Closer to home, there was an article in the weekend paper that spoke of a small town in France that is preparing to rename their town square in honour of an Alberta soldier - one Captain George Burdon McKean. According to the paper it's because of a battle on September 02,1918, "that saw McKean and two comrades rout hundreds of German troops by fooling them into thinking they were hopelessly outnumbered." The story goes on to say "It's a battle military historians say is often overlooked as one of Canada's biggest military triumphs, which paved the way for the Allied victory in the Great War..." Apparently, he routed (psyched) out the Germans by leading the advance on the village just after a fierce Canadian assault on the Drocourt-Queant line. "The (5'6", 120 lb) Canadian began shouting and waving as if he were leading a massive force into town (waving his pistol Wild West style); the Germans fled in terror."

Hmmmm, well last week I wrote about the curse of inheriting the "McKean backside" from the female genes of my Mom's forebears. I don't how we are related to this fellow, but it appears we come from the same Scottish clan anyway. He emigrated from England (born in Wellington)to join his brothers in Alberta in 1902. My great-grandparents (John and Sarah McKean) arrived in the Province of Manitoba in about 1908 from the parish of Bothwell Hants, Scotland. My great-grandfather fought in the trenches in France in WW I. He was poisoned by mustard gas, I think, based on the description by my Mom, of his physical state after that. Not a close relative - the hero - probably, but the behaviour pattern is definitely a recognizable family trait. Act first, think later - sometimes it even works. One of my Mom's cousins is doing a genealogical profile of the the McKean family in Canada. I think I'll send him the article and let him figure out the bloodlines.

I finished reading the "Hobbit" out loud for my youngest son and have gotten as far as the meeting with Tom Bombadil in the "Fellowship of the Ring" (first book of the Lord of the Rings Trilogy). The one thing that has really upset me about the current movie version is that the journey through the Old Forest (ents and huorns both), the meeting with Bombadil, and the attack of the barrow wights were all cut out of the first installment. Yet key pieces of the story derive from that sequence of events and it is quite a bit more dramatic than some of the other pieces that were kept in. It is my only real criticism, but I just don't feel the story is the same without it.
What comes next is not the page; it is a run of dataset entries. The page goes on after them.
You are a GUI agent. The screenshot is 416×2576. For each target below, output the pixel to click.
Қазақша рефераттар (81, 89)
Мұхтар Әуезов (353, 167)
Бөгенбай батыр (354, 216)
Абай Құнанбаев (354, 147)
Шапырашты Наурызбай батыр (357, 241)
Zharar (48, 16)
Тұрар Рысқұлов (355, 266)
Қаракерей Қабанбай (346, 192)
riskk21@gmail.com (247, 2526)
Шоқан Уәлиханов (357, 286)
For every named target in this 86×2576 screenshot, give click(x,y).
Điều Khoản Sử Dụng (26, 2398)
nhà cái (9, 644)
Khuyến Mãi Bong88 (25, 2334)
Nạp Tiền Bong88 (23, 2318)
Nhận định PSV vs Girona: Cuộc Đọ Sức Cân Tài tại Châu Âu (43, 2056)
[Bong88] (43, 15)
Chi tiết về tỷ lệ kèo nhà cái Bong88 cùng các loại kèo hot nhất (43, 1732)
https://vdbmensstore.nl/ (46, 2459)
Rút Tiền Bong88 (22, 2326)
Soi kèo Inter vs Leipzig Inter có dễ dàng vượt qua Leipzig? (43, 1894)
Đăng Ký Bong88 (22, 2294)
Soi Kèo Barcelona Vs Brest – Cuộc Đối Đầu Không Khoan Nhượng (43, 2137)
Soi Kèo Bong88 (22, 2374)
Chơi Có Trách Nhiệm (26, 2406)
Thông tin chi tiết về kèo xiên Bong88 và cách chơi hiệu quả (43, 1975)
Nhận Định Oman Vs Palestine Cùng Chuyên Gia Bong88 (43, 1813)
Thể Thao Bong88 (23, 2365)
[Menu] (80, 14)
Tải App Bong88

Anyway, Miss Kitty and her babies love story time. This evening Badge climbed into my lap - I'm at least able to sit in half lotus again thanks to my chiropractor. Nimbus curled up on the couch with my son. Miss Kitty was laying nearby on the floor, with the three other kittens - Cheshire Cat, Trinity, and Pasha - nursing. This scene was in stark contrast to the riotous play in the hours preceding it. Don't know about "music soothing the savage beast" but obviously storytime does. All the babies were sleeping by the time I'd lost my reading voice; all of them began playing again when I stopped. At least we had a few "idyllic" moments together tonight.